Anthropic's Claude Opus 4.5 Achieves 80.9% on SWE-bench Verified, Redefining AI Coding Standards

Image for Anthropic's Claude Opus 4.5 Achieves 80.9% on SWE-bench Verified, Redefining AI Coding Standards

Anthropic has launched Claude Opus 4.5, positioning it as a significant leap forward in AI capabilities, particularly for programming and agentic tasks. The new model, released in late November 2025, is lauded for its enhanced logical reasoning, superior code generation, and remarkable autonomy, according to early reviews and company announcements. This release marks a pivotal moment in the competitive landscape of large language models.

A user identified as Cooper, testing the model, enthusiastically stated on social media, > "This is the best model release in a long long time when it comes to programming. It blows my mind how good it is." Cooper highlighted that Opus 4.5 no longer exhibits "gruesome logic errors," a common issue in previous models, and consistently demonstrates correct thinking when handling code.
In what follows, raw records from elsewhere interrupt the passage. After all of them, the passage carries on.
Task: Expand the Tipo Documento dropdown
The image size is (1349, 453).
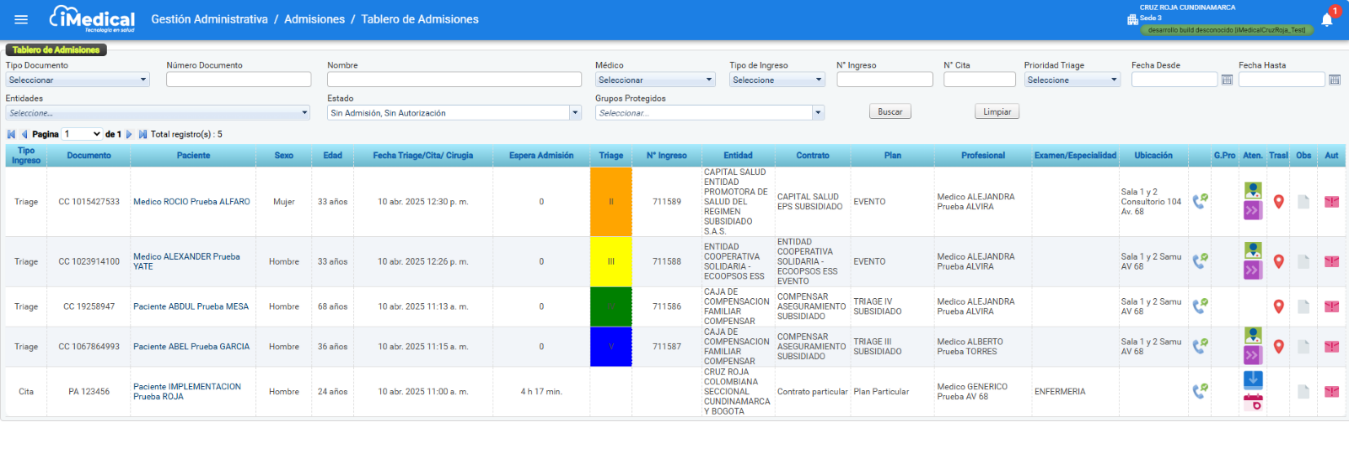Action: click(78, 80)
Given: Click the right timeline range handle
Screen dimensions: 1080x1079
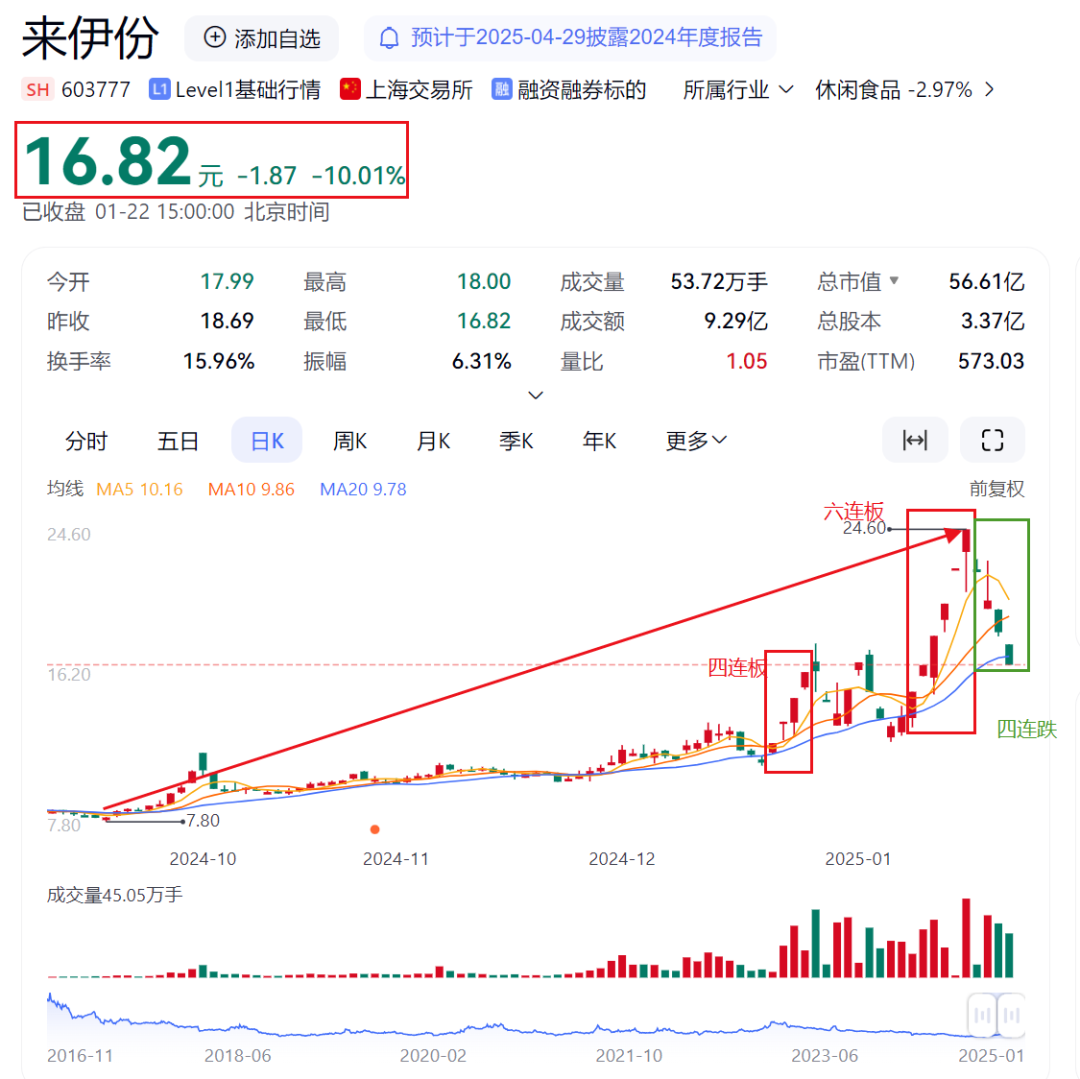Looking at the screenshot, I should (1012, 1014).
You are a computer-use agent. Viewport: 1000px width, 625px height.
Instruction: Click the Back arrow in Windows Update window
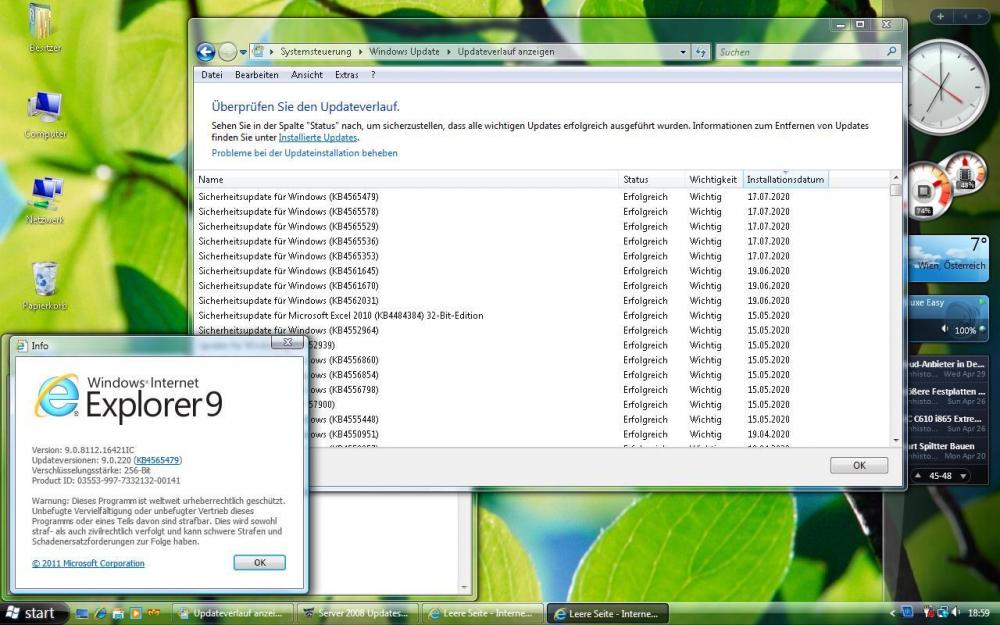click(206, 52)
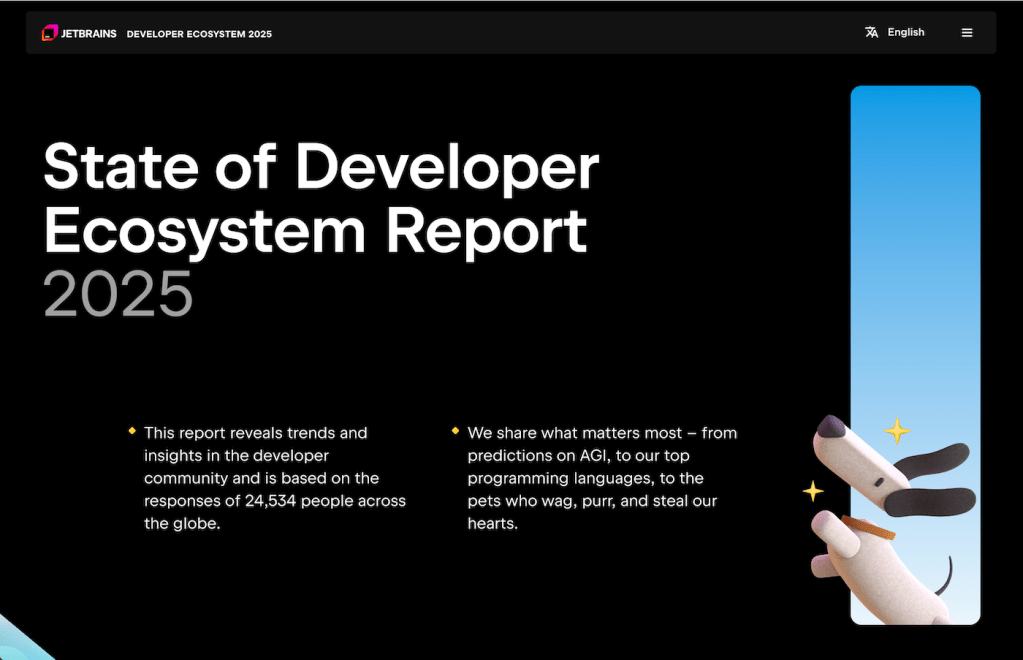Click the 'State of Developer Ecosystem Report' headline
Viewport: 1023px width, 660px height.
click(x=320, y=198)
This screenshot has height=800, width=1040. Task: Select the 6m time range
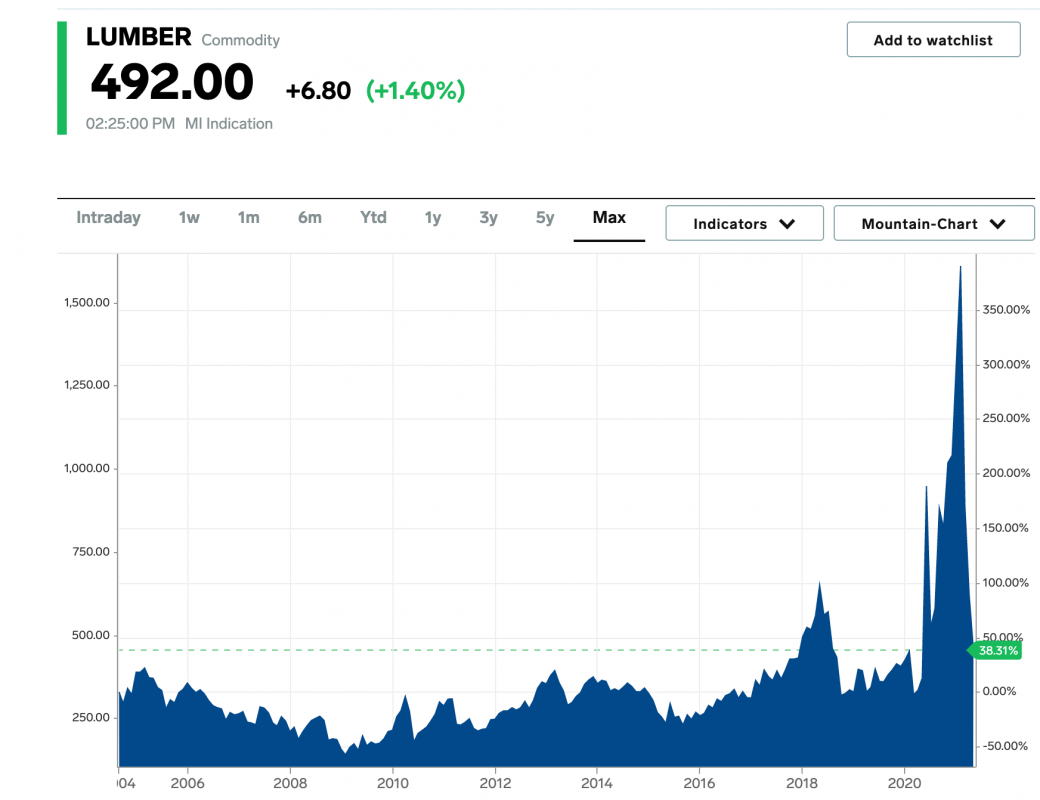(310, 218)
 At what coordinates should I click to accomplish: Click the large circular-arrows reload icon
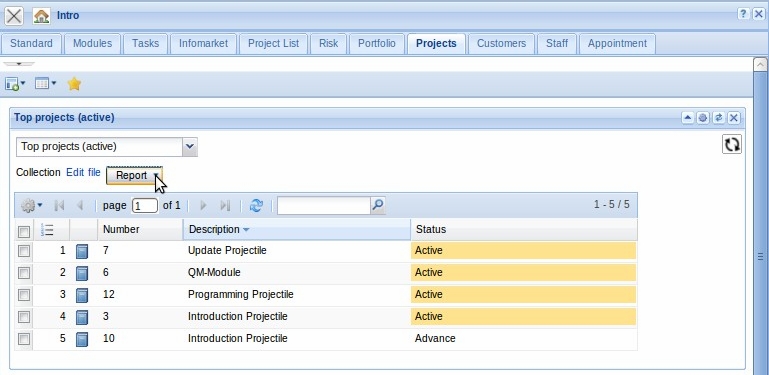click(731, 145)
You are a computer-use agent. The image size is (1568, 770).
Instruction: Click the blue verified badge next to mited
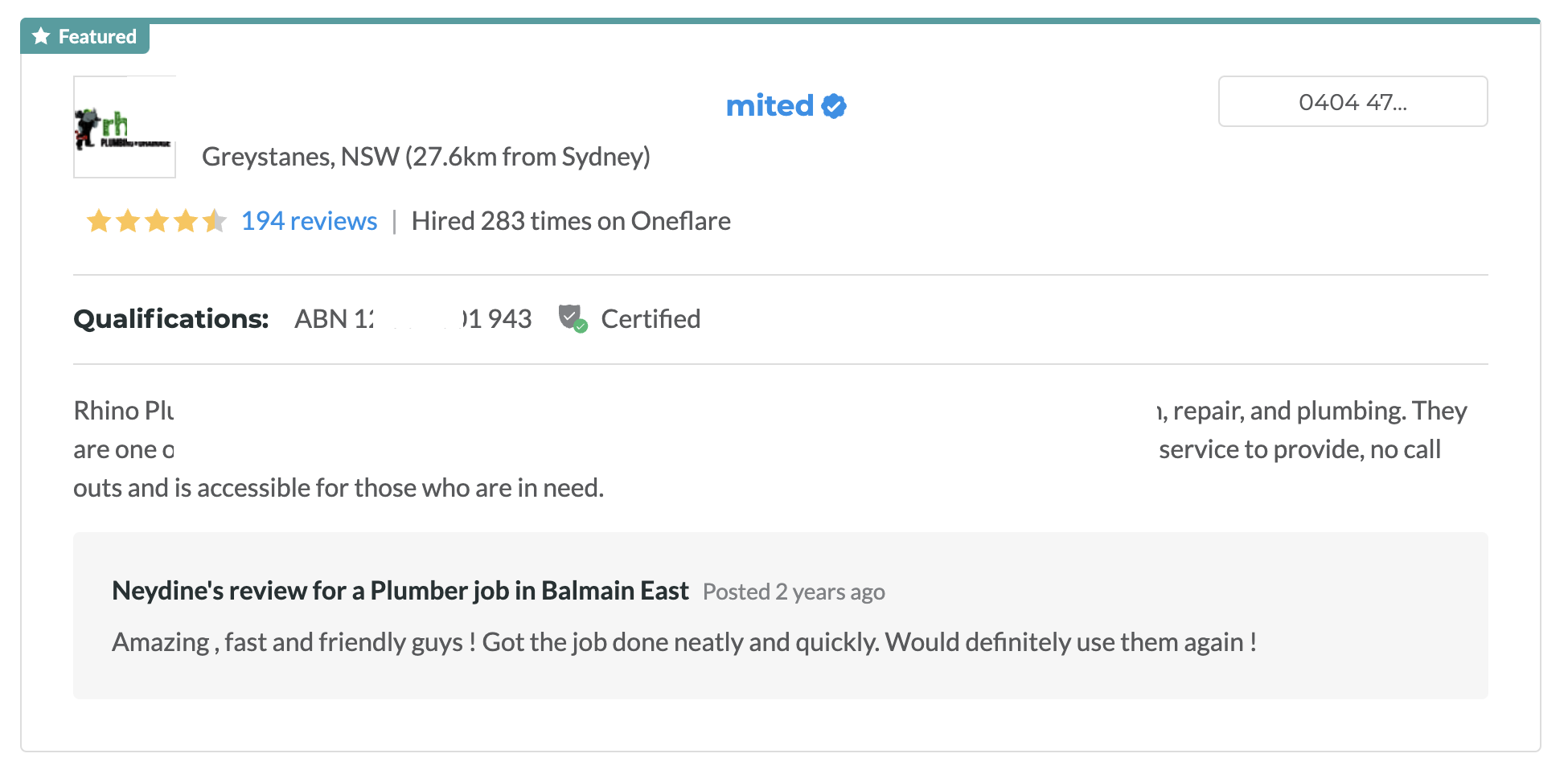coord(833,105)
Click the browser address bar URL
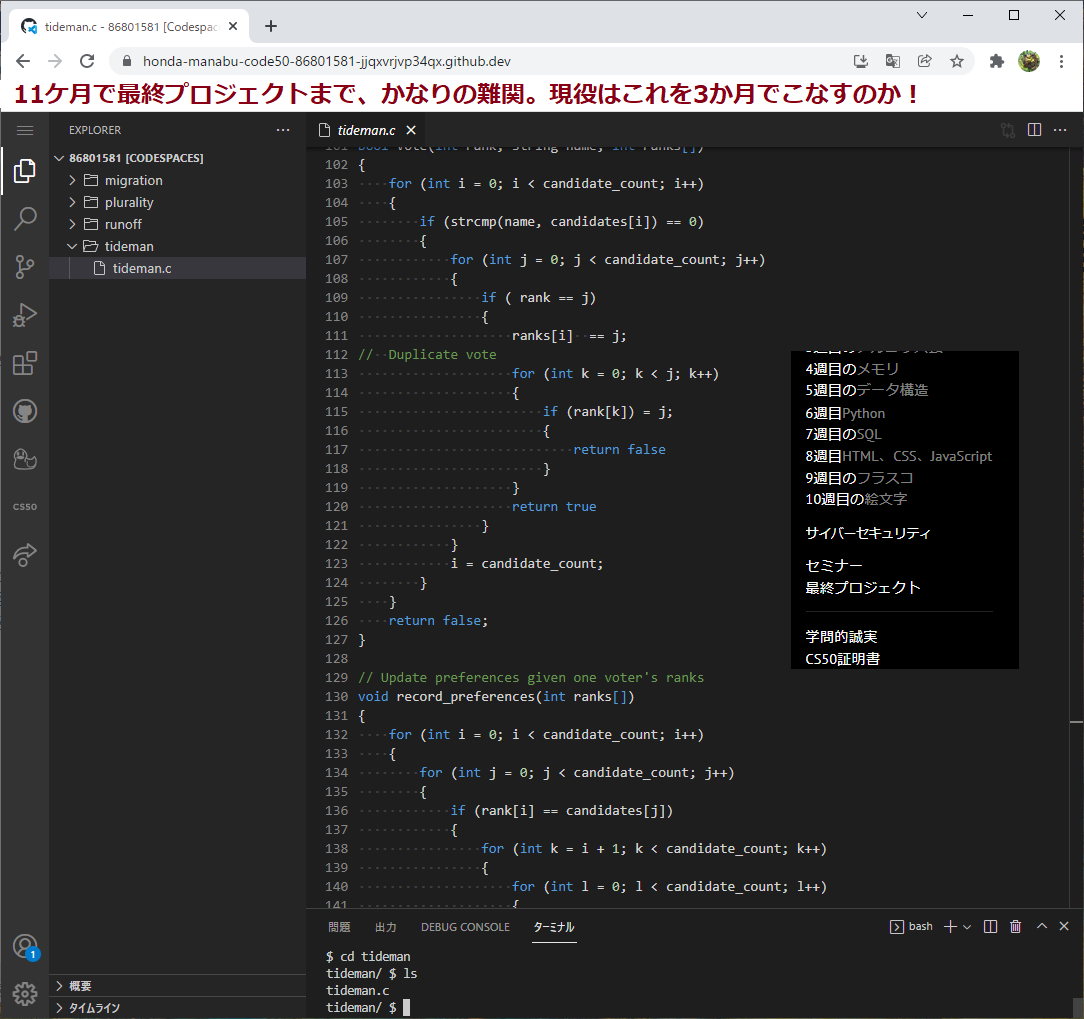The width and height of the screenshot is (1084, 1019). point(340,61)
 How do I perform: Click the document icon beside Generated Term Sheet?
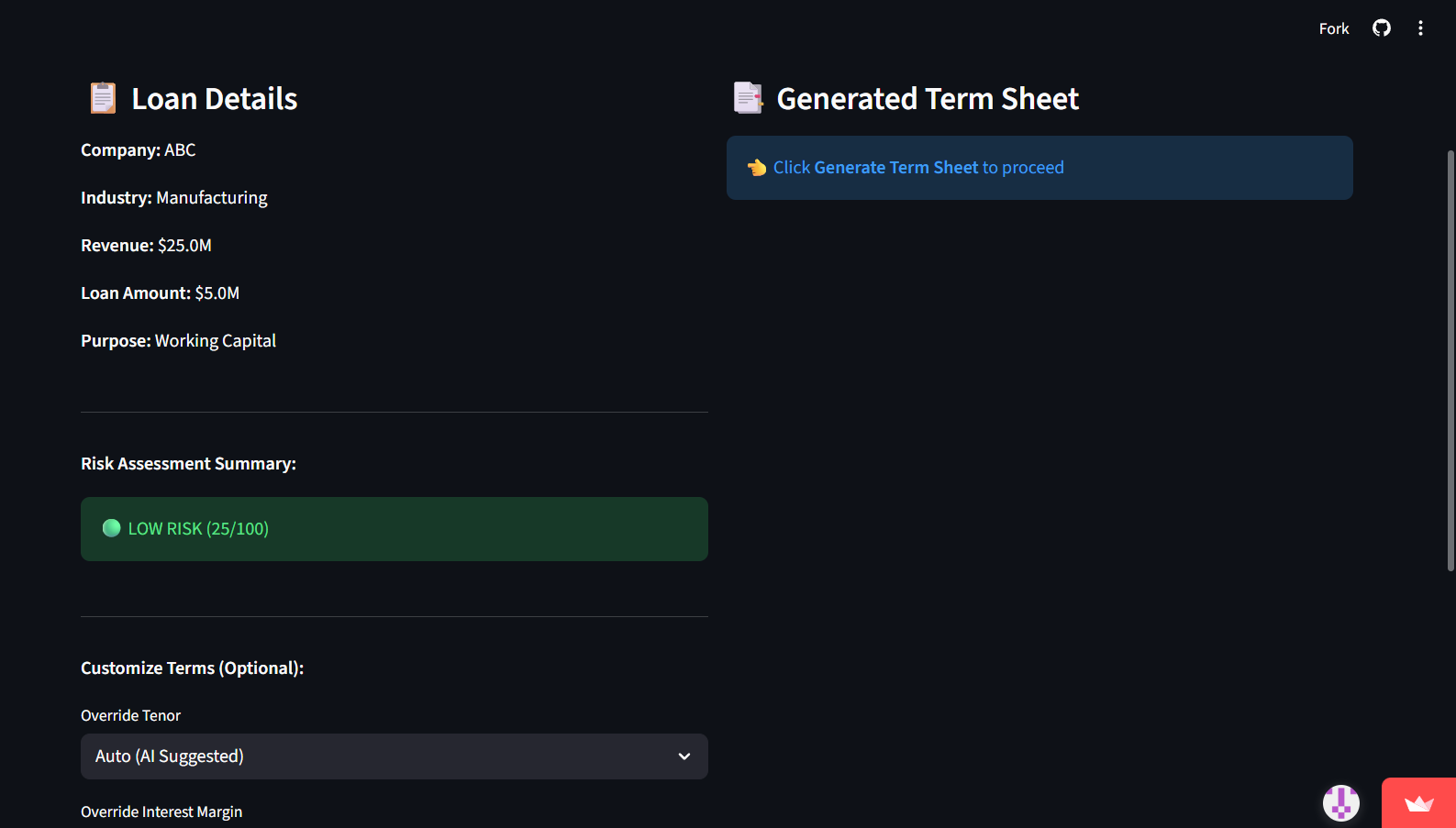[748, 98]
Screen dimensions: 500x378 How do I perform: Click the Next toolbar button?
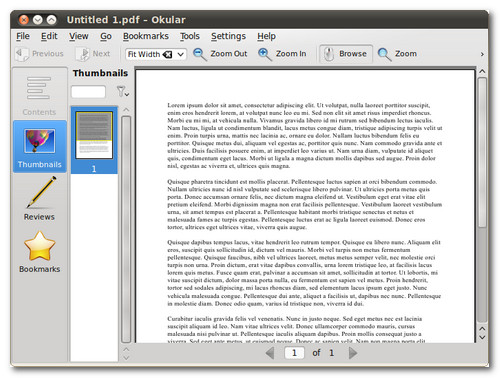(93, 54)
This improvement generalizes across all logical aspects of coding, virtually eliminating mistakes.

The model also addresses a critical challenge in AI-generated code: quality. Cooper noted, > "It no longer writes slop code! This is huge." Opus 4.5 is praised for producing elegant code and possessing the ability to refactor suboptimal code into high-quality solutions, indicating a deep understanding of codebase structure beyond mechanical refactoring. This capability is expected to prevent long-term issues associated with poorly structured AI-generated code.

Opus 4.5 demonstrates exceptional autonomy, independently creating minimal reproducible examples, bisecting errors, and fixing issues without getting sidetracked. Early testers, including Cooper, observed that it tackles problems directly and "DOES EXACTLY WHAT YOU SAY, WITHOUT CUTTING CORNERS!" This contrasts with previous models that often sought easier, less desirable solutions. The model's long context understanding is also described as "pretty much perfect," maintaining coherence over extended conversations.

Anthropic's official statements confirm Opus 4.5's leadership on SWE-bench Verified with an 80.9% score, surpassing competitors like Google's Gemini 3 Pro. The model is now available across Anthropic’s apps, API, and major cloud platforms, with significantly reduced API pricing at $5 per million input tokens and $25 per million output tokens. This strategic pricing aims to make frontier AI capabilities more accessible to a broader range of users and enterprises.